Assignment: Once you have read the records, output them exactly.

Records provided Block Start

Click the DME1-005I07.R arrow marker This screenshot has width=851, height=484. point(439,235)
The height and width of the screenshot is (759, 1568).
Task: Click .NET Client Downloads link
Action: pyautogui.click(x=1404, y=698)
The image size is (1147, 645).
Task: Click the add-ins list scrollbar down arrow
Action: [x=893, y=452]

Records provided Block End

Your response:
Click the DME1-005I07.R arrow marker This screenshot has width=851, height=484. point(439,235)
The height and width of the screenshot is (759, 1568).
Task: Click .NET Client Downloads link
Action: pyautogui.click(x=1404, y=698)
The image size is (1147, 645).
Task: Click the add-ins list scrollbar down arrow
Action: [x=893, y=452]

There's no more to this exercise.